Le PJD s’est écroulé, dégringolant de 125 sièges dans l’assemblée sortante à 12, selon des résultats provisoires annoncés par le ministère de l’Intérieur jeudi, au lendemain du scrutin.  

Il a été très largement devancé par deux partis libéraux considérés comme proches du palais royal : le Rassemblement national des indépendants (RNI) de l’homme d’affaires Aziz Akhannouch arrivé en tête avec 97 sièges, devant le Parti Authenticité et Modernité (PAM, 82), sur un total de 395.

L’ampleur de la défaite des islamistes est d’autant plus inattendue que, malgré l’absence de sondages, médias et analystes jugeaient que le PJD jouerait encore les premières places.

« Ligne rouge »

Mais c’était sans compter avec les vives dissensions internes qui ont fissuré la cohésion du parti ces cinq dernières années.

Ces divisions se sont récemment cristallisées sur deux dossiers majeurs : la loi légalisant le cannabis thérapeutique — les députés du PJD ont été les seuls à voter contre – et la normalisation des relations avec Israël, une « ligne rouge » pour les islamistes.

Des désaccords qui ont même poussé l’influente aile religieuse du parti, le Mouvement de l’unicité et de la réforme (MUR), à « ne pas appeler ses membres à voter pour le PJD », note M. Hammoudi.

Depuis sa première participation aux législatives de 1997, le PJD avait poursuivi son ascension jusqu’à son arrivée au pouvoir en 2011 après les protestations du « Mouvement du 20 février » — version marocaine du Printemps arabe — qui réclamait la fin de « la corruption et du despotisme ».

Aujourd’hui, à la différence de l’Égypte et de la Tunisie où ils ont été écartés du pouvoir par des coups de force, le Maroc est le premier pays de la région où les islamistes sont battus dans les urnes.

Si M. Benkirane s’est illustré par une forte présence médiatique et ses incessantes critiques contre « l’État profond » marocain, son parti n’a jamais vraiment été en mesure de gouverner pleinement.

Ainsi, après les législatives de 2016, il n’avait pas réussi à former une coalition gouvernementale en raison des desiderata d’Aziz Akhannouch, patron du RNI arrivé pourtant quatrième du scrutin.

Des tractations infructueuses avaient plongé le royaume dans une crise politique inédite pendant plusieurs mois avant que M. Benkirane ne soit démis de ses fonctions par le roi et remplacé par le numéro deux du PJD, Saad-Eddine El Othmani, personnalité plus consensuelle.  

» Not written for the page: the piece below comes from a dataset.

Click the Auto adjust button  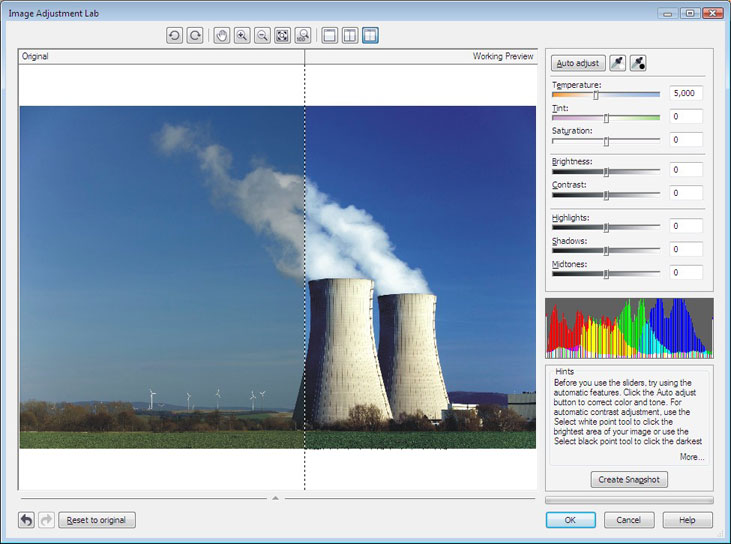click(578, 63)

« Le choix du compromis par M. Othmani a été considéré comme une compromission », résume à l’AFP le politologue Mustapha Sehimi. Cet épisode a fortement fragilisé les islamistes.

« PJD au tapis »

« L’alliance entre le Maroc et Israël et la perte de son leader charismatique (Abdelilah Benkirane) orchestrée en 2016 ont été apparemment fatales » à « un PJD au tapis », constate Pierre Vermeren, professeur d’histoire à l’Université Paris 1.  

« Des résultats (électoraux) optimaux pour le palais qui attendait cela depuis 2011 », observe auprès de l’AFP ce spécialiste du Maghreb.

A cette date, le Maroc avait adopté une nouvelle Constitution accordant de larges prérogatives au Parlement et au gouvernement.

Toutefois, les décisions et orientations dans des secteurs clés restent l’apanage du roi Mohammed VI.

« Une nouvelle séquence s’ouvre avec des partis qui ne contestent pas les fondements du pouvoir et ont une proximité avec le roi », opine M. Sehimi.  

Première conséquence, toute la direction du PJD a démissionné jeudi et a appelé à un congrès extraordinaire « dans les plus brefs délais ».

« La réalité est que notre parti était une grande formation avec une petite direction au cours de la période récente », a admis une dirigeante du parti, Amina Maelainine, sur sa page Facebook.

Avant l’annonce des résultats provisoires, les islamistes ont fait état de « graves irrégularités », dont « la distribution obscène d’argent » à proximité de bureaux de vote.  

Le scrutin, marqué par un taux de participation en forte hausse (50,35 %), s’est déroulé « dans des circonstances normales », a répondu le ministre de l’Intérieur Abdelouafi Laftit, hormis « des cas isolés ».